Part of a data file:
>> Begin
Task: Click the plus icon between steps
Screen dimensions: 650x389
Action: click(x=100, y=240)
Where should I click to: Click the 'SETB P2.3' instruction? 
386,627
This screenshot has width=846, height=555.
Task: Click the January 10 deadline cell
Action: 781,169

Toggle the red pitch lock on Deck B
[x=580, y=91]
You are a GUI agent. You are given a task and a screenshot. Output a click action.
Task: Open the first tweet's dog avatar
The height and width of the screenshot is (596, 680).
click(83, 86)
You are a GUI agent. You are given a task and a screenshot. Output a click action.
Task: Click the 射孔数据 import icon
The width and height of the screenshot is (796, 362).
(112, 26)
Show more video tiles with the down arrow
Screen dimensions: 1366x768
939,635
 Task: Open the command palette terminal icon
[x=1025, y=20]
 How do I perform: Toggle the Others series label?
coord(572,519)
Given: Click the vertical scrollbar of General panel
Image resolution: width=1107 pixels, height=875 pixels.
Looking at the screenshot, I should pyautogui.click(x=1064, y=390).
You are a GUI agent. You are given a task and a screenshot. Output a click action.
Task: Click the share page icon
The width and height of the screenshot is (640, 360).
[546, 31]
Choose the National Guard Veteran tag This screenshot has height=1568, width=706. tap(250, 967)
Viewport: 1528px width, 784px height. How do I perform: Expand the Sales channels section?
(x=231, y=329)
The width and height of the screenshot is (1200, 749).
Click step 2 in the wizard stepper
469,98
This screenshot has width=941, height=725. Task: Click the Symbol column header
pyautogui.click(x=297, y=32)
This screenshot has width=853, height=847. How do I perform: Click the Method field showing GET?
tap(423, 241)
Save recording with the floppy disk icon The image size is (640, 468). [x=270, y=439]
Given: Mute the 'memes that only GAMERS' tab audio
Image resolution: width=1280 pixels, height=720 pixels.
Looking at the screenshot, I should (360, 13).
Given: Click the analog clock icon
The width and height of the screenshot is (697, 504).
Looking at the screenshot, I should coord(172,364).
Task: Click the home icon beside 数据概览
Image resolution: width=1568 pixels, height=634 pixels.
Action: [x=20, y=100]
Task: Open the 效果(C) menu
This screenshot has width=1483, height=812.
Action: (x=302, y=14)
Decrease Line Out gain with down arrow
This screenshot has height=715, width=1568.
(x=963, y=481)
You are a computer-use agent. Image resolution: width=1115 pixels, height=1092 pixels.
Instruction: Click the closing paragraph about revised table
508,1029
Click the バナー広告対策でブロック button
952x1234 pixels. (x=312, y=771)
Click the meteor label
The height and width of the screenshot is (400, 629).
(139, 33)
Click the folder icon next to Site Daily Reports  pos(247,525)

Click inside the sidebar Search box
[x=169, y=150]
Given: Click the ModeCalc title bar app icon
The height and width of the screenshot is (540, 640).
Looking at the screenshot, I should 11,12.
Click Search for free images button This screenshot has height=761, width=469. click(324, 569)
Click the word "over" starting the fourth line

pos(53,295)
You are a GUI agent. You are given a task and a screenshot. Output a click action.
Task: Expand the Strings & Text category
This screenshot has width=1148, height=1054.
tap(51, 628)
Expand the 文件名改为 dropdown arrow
>> End
Write out the items again with "GUI agent" changed to "desktop assistant" each time it occurs. Leave every other part as it is.

> Written response
Task: Click the plus icon between steps
Screen dimensions: 650x389
Action: click(x=100, y=240)
Where should I click to: Click the 'SETB P2.3' instruction? 
386,627
This screenshot has width=846, height=555.
Task: Click the January 10 deadline cell
Action: 781,169

Toggle the red pitch lock on Deck B
[x=580, y=91]
You are a desktop assistant. You are given a task and a screenshot. Output a click action.
Task: Open the first tweet's dog avatar
The height and width of the screenshot is (596, 680).
click(83, 86)
You are a desktop assistant. You are given a task and a screenshot. Output a click action.
Task: Click the 射孔数据 import icon
The width and height of the screenshot is (796, 362).
(112, 26)
Show more video tiles with the down arrow
Screen dimensions: 1366x768
939,635
 Task: Open the command palette terminal icon
[x=1025, y=20]
 How do I perform: Toggle the Others series label?
coord(572,519)
Given: Click the vertical scrollbar of General panel
Image resolution: width=1107 pixels, height=875 pixels.
Looking at the screenshot, I should pyautogui.click(x=1064, y=390).
You are a desktop assistant. You are given a task and a screenshot. Output a click action.
Task: Click the share page icon
The width and height of the screenshot is (640, 360).
[546, 31]
Choose the National Guard Veteran tag This screenshot has height=1568, width=706. tap(250, 967)
Viewport: 1528px width, 784px height. How do I perform: Expand the Sales channels section?
(x=231, y=329)
The width and height of the screenshot is (1200, 749).
Click step 2 in the wizard stepper
469,98
This screenshot has width=941, height=725. Task: Click the Symbol column header
pyautogui.click(x=297, y=32)
This screenshot has width=853, height=847. How do I perform: Click the Method field showing GET?
tap(423, 241)
Save recording with the floppy disk icon The image size is (640, 468). [x=270, y=439]
Given: Mute the 'memes that only GAMERS' tab audio
Image resolution: width=1280 pixels, height=720 pixels.
Looking at the screenshot, I should (360, 13).
Given: Click the analog clock icon
The width and height of the screenshot is (697, 504).
Looking at the screenshot, I should coord(172,364).
Task: Click the home icon beside 数据概览
Image resolution: width=1568 pixels, height=634 pixels.
Action: [x=20, y=100]
Task: Open the 效果(C) menu
This screenshot has width=1483, height=812.
Action: (x=302, y=14)
Decrease Line Out gain with down arrow
This screenshot has height=715, width=1568.
(x=963, y=481)
You are a computer-use agent. Image resolution: width=1115 pixels, height=1092 pixels.
Instruction: Click the closing paragraph about revised table
508,1029
Click the バナー広告対策でブロック button
952x1234 pixels. (x=312, y=771)
Click the meteor label
The height and width of the screenshot is (400, 629).
(139, 33)
Click the folder icon next to Site Daily Reports  pos(247,525)

Click inside the sidebar Search box
[x=169, y=150]
Given: Click the ModeCalc title bar app icon
The height and width of the screenshot is (540, 640).
Looking at the screenshot, I should 11,12.
Click Search for free images button This screenshot has height=761, width=469. click(324, 569)
Click the word "over" starting the fourth line

pos(53,295)
You are a desktop assistant. You are given a task and a screenshot. Output a click action.
Task: Expand the Strings & Text category
This screenshot has width=1148, height=1054.
tap(51, 628)
Expand the 文件名改为 dropdown arrow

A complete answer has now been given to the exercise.